Start of MATERIAL PROVIDED

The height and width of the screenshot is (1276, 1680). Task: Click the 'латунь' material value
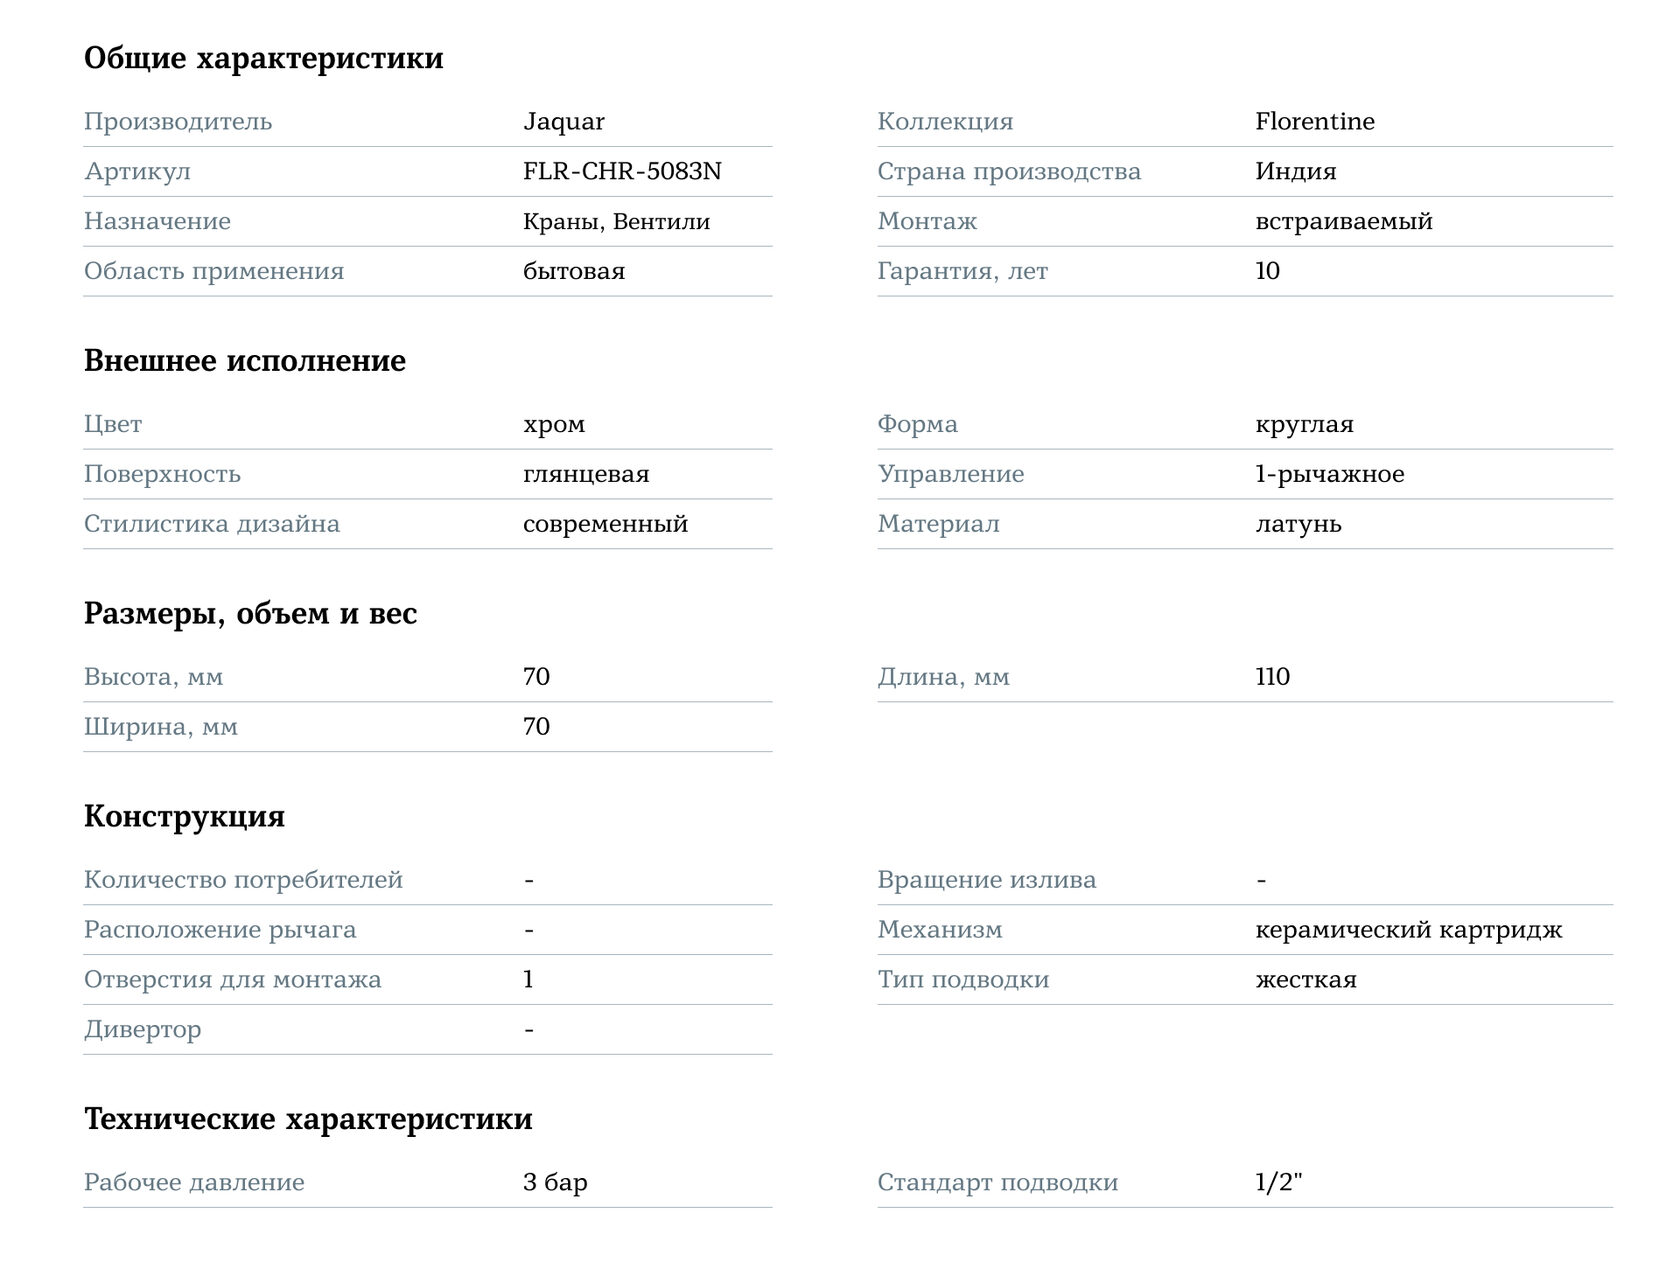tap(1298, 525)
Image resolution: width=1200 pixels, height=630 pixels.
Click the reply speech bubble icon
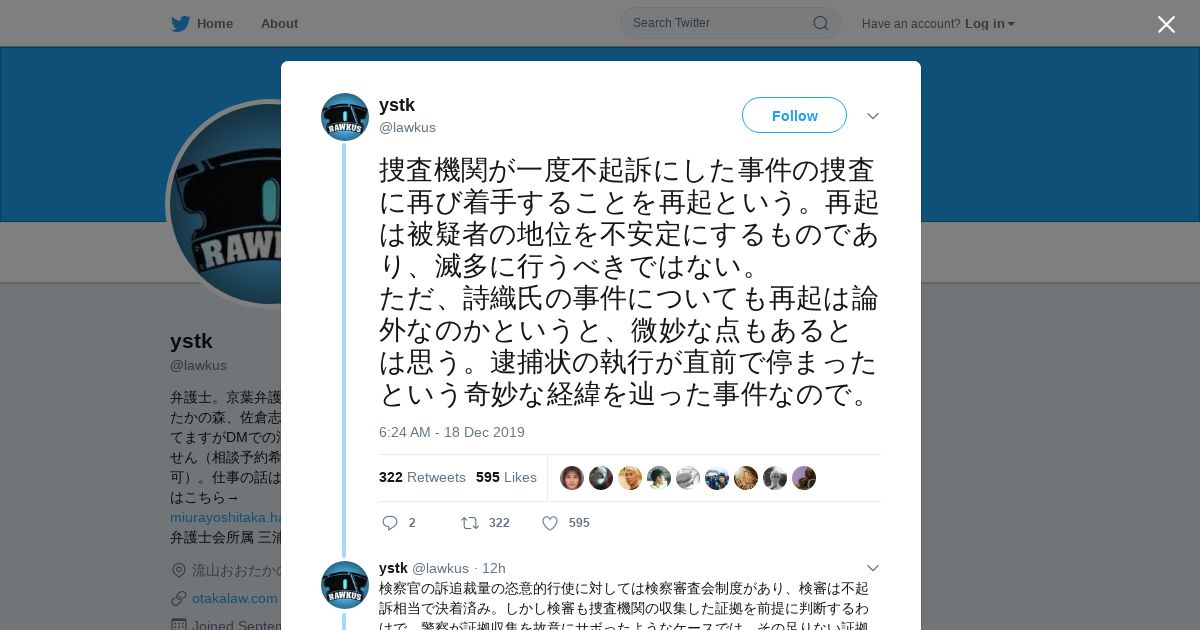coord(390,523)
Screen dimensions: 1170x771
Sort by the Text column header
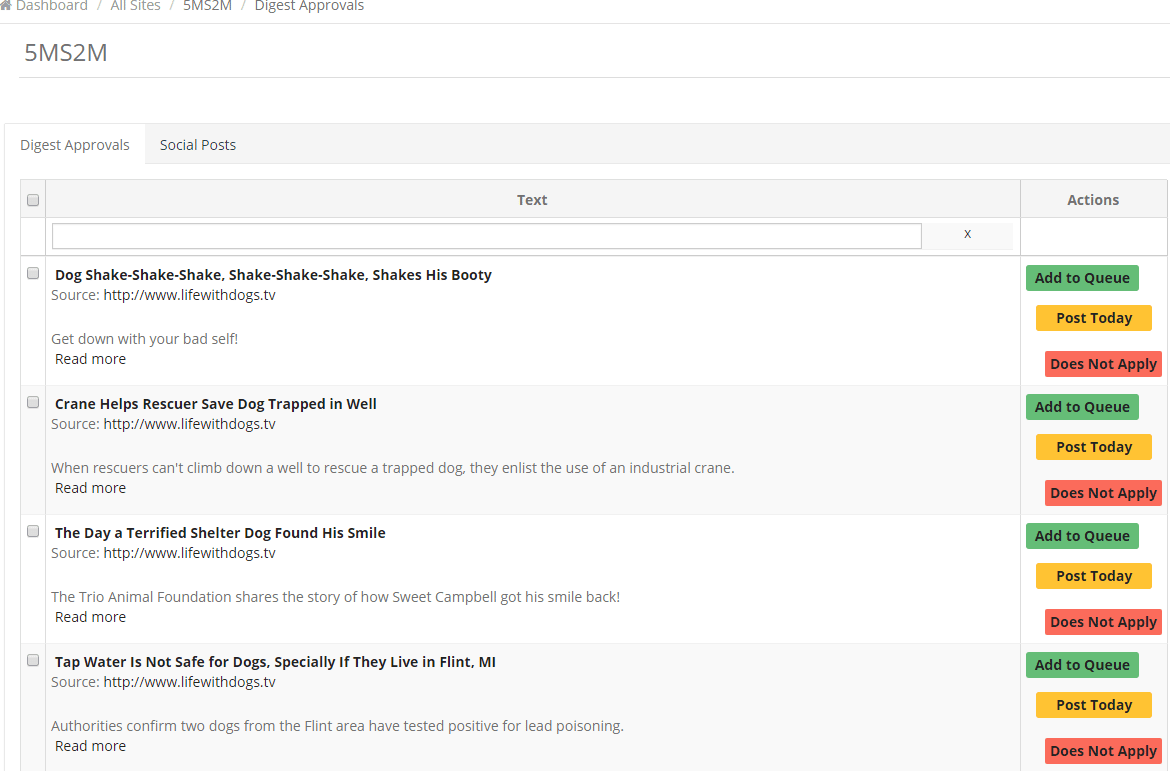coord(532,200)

End of MATERIAL PROVIDED

With the pictures removed, write the listing out word for word.

[EXERCISE SOLUTION]
The height and width of the screenshot is (1276, 1680). Task: Click the 'латунь' material value
tap(1298, 525)
Image resolution: width=1200 pixels, height=630 pixels.
Click the reply speech bubble icon
coord(390,523)
Screen dimensions: 1170x771
Sort by the Text column header
coord(532,200)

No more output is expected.